When your rabbit is on the table it is being judged on its body, head, ears, eyes, feet and legs, tail, fur, color, and condition. The definition on how these are judged vary. Each breed has its own definition.
When looking at the body type I inspect my rabbit like a golfer would inspect the perfect putt. I look at the rabbit from all angles making sure that they have a round rump with shoulders that are not too narrow and not too wide. This is one of the first steps you do when choosing your show stock. Basically you want to make sure that the rabbit is going to show off for the judge in its natural stance.
The head type will vary with each breed. And the eyes should be bold and bright. Do the obvious checking on the head, ears, and eyes.
Check ears for proper tattoo markings. Tattoo's must be visible to the judge. If the judge can't read the entire tattoo the rabbit could be disqualified.
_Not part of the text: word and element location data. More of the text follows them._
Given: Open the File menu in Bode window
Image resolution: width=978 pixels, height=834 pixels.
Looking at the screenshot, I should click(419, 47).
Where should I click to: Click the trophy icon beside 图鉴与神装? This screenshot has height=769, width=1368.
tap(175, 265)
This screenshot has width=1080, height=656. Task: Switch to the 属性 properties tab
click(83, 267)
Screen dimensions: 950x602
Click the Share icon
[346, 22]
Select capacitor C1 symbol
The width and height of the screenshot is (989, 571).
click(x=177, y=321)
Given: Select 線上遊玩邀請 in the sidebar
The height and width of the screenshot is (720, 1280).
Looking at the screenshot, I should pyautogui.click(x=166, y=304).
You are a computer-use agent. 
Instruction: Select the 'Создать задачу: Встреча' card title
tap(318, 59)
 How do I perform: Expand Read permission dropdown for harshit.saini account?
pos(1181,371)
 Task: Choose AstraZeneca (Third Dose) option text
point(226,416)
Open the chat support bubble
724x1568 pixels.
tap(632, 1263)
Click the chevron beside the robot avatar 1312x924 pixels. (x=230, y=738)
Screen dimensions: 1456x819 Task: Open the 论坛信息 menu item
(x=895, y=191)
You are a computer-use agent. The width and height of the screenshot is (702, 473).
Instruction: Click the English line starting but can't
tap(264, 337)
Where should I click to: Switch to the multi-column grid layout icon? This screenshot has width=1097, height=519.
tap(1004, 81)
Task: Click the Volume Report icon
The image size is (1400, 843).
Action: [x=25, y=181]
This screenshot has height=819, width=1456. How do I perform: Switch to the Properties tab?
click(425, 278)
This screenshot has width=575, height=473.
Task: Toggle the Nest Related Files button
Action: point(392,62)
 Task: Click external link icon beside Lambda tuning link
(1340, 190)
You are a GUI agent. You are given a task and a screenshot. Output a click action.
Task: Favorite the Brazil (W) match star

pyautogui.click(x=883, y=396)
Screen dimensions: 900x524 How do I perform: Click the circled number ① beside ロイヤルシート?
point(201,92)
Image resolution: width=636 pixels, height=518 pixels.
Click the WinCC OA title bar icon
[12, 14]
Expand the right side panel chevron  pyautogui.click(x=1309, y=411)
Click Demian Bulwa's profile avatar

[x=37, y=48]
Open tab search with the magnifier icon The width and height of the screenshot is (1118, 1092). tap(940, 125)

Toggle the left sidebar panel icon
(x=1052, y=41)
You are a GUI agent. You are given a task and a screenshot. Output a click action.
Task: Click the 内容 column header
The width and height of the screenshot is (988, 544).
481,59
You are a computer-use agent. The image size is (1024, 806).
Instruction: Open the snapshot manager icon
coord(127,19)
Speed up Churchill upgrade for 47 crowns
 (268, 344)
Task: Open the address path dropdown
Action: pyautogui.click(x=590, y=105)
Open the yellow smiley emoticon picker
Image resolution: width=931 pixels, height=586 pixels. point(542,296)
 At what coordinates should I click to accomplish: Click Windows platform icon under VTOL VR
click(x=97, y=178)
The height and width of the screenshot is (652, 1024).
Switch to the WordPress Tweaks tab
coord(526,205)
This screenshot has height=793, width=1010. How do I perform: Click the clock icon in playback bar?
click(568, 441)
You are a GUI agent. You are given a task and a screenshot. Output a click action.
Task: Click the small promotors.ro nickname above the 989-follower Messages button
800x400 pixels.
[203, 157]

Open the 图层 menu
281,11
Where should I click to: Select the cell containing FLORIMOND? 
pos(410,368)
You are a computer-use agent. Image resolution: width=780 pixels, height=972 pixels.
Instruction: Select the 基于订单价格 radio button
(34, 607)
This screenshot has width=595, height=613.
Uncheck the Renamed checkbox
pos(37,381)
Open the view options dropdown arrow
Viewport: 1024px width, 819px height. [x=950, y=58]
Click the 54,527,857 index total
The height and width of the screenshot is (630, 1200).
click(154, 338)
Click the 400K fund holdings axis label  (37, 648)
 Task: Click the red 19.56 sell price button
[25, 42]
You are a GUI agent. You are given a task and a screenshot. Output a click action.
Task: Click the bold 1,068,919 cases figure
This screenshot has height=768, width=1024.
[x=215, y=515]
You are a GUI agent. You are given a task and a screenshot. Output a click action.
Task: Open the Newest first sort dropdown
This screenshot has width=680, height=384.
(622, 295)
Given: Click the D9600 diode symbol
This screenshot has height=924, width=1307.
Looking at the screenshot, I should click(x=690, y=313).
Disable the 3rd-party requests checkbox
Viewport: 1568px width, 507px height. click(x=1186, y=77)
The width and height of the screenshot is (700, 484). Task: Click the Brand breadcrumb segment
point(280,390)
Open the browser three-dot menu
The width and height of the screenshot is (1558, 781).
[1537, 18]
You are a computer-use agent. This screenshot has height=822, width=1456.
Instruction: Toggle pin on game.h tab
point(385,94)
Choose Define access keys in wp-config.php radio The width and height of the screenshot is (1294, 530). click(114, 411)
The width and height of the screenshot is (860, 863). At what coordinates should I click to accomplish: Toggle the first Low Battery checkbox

The legs and feet are judged by the way they align with the body. They should be straight. Same applies to the tail. Remember to clip nails occasionally because a broken toenail and a toe that has turned due to long nails will be disqualified.
I have found that the fur is the hardest to match what the judges want. Living in South Texas can ruin the rabbits fur because we have so much humidity here. I have a Siamese Sable Netherland Dwarf. Perfect body type, stance, etc. But because the weather was 40 degrees one day and 85 the next (in the winter time), he has been molting for months now. The texture, density, and condition are the main things checked on the fur.
When you place your rabbit in front of the judge, stand back, listen, and take notes. You will find out every good and bad thing about your rabbit. Some things you can improve on and some you can't. You will see your bunny flipped and flopped and turned in every position. The first time I showed a rabbit I thought, "Oh no, they're hurting my rabbit." Then I realized that they had more control over my rabbit than I did. It doesn't hurt them at all.
Be sure that your rabbit is not a snappy little critter. Judges will disqualify an animal that they feel is going to harm them or other rabbits. Even if it has won an award already.
Listen carefully to what the judge is saying. Once the judge is finished looking at your rabbit you will be able to tell by what they said if it comes off the table or not. At my first show I wasn't paying attention to everything that the judge was saying about my rabbit and when he walked away I left her up on the table. When they came back down to where she was at it confused everybody. They thought they had forgotten a rabbit and they started scrambling through the papers looking for hers. I felt a little embarrassed because I made them panic.
Most important thing is to have fun at the shows and be polite to the judges and to other exhibitors. Never talk about anybody or anybody's rabbit. You never know if they are going to be standing right there next to you. I had this happen to me at a show also. A young girl was commenting to her friend how ugly my Siamese Sable was. Funny. He took first place. I guess the judge thought differently.
I have not even gone over 1/4 of what is in the book that I mentioned in the above paragraph. It is worth investing in.